Please review the Department of Commerce Vulnerability Disclosure Policy.
Powered by Synack
Responsible Disclosure Policy
ResponsibleDisclosure.com (operated by an independent third party, Synack, on behalf of the Department of Commerce).This page is for security researchers interested in reporting application security vulnerabilities. This is intended for application security vulnerabilities only.
The details within your request form will be submitted to Synack. If you have reported an issue determined to be within program scope and to be a valid security issue, Synack will validate your finding and you will be allowed to disclose the vulnerability after a fix has been issued. This process is managed exclusively by Synack through their platform, accordingly you must accept the Synack terms of service if you wish to proceed. All queries are to be directed to Synack and managed exclusively through the ResponsibleDisclosure.com online portal.
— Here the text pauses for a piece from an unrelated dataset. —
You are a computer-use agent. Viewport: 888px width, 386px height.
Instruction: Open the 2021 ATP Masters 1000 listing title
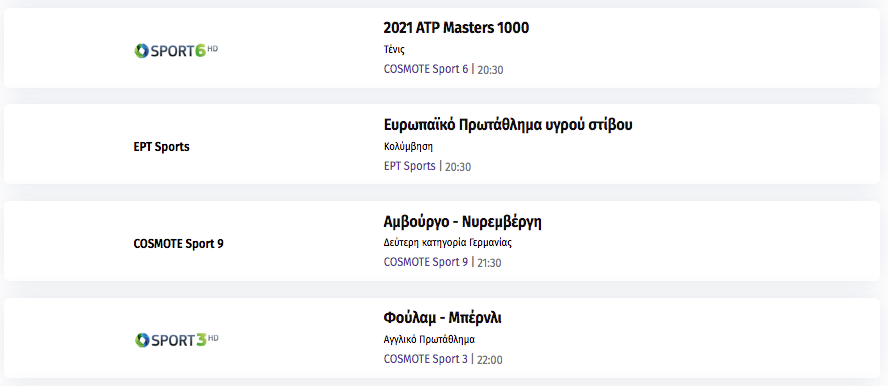456,28
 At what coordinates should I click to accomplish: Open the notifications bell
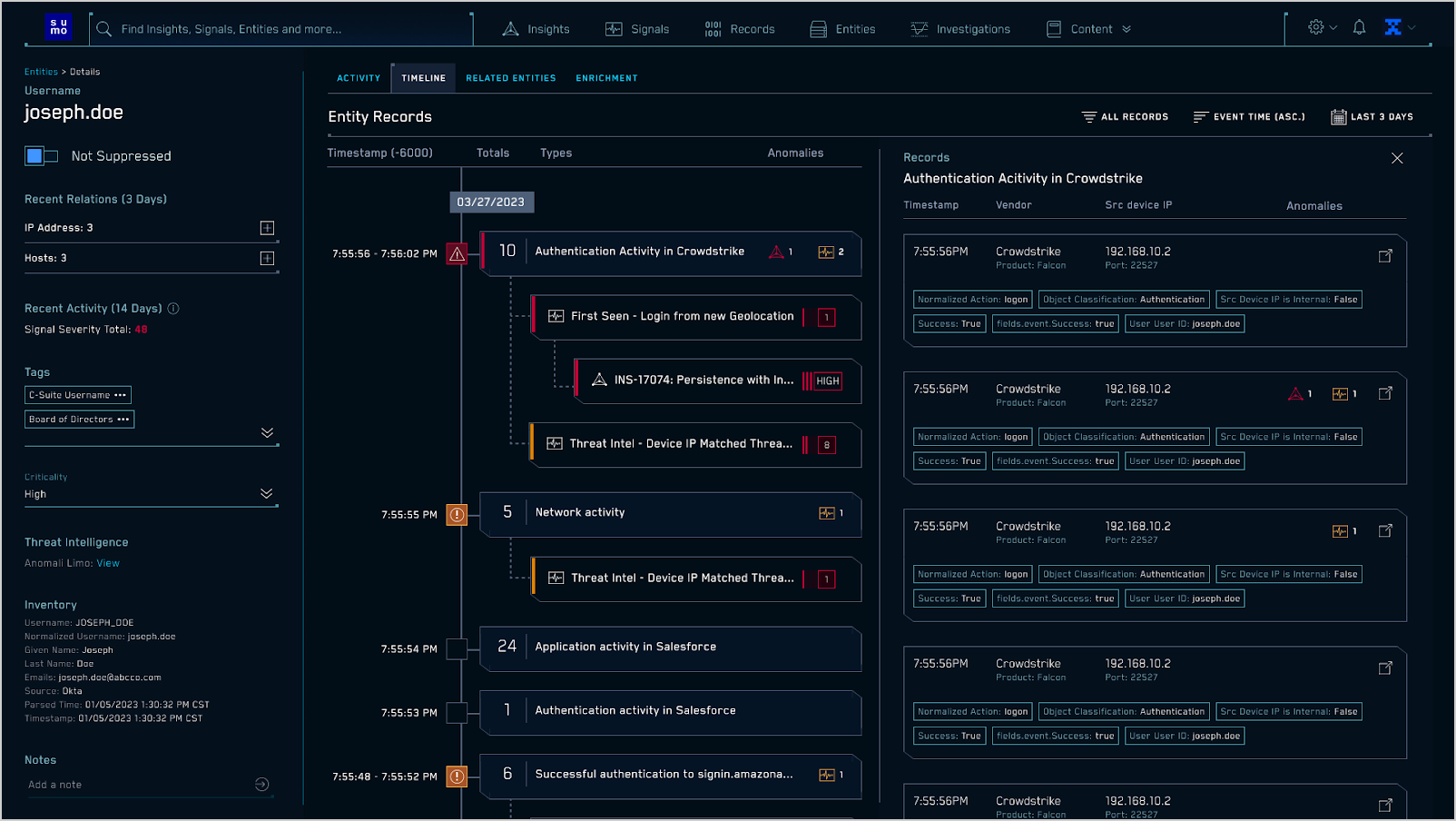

For a full overview and listing of the DOC VDP program scope, please visit the DOC Vulnerability Disclosure Policy | U.S. Department of Commerce page. For inquiries on scope or the Department of Commerce’s Vulnerability Disclosure Policy, please contact DOC@responsibledisclosure.com .
Responsible Disclosure Guidelines
Researchers must follow the testing guidelines outlined in the DOC VDP, as well as the guidelines below (excerpted from the Synack ROE page and not covered by the DOC VDP):- Adhere to all legal terms and conditions outlined at ResponsibleDisclosure.com
- Work directly with ResponsibleDisclosure.com on vulnerability submissions
- Provide detailed description of a proof of concept to detail reproduction of vulnerabilities
- Do not engage in disruptive testing like DoS or any action that could impact the confidentiality, integrity or availability of information and systems
- Do not engage in social engineering or phishing of customers or employees
- Do not request compensation for time and materials or vulnerabilities discovered
- No uploading of any vulnerability or client-related content to third-party utilities (e.g. Github, DropBox, YouTube)
- All attack payload data must use professional language
- When documenting a vulnerability, if a vulnerability is public, take measures to ensure it does not identify the Department of Commerce.
- The use of automated scanners (OWASP ZAP, Qualys, Nessus, etc.) is strictly prohibited.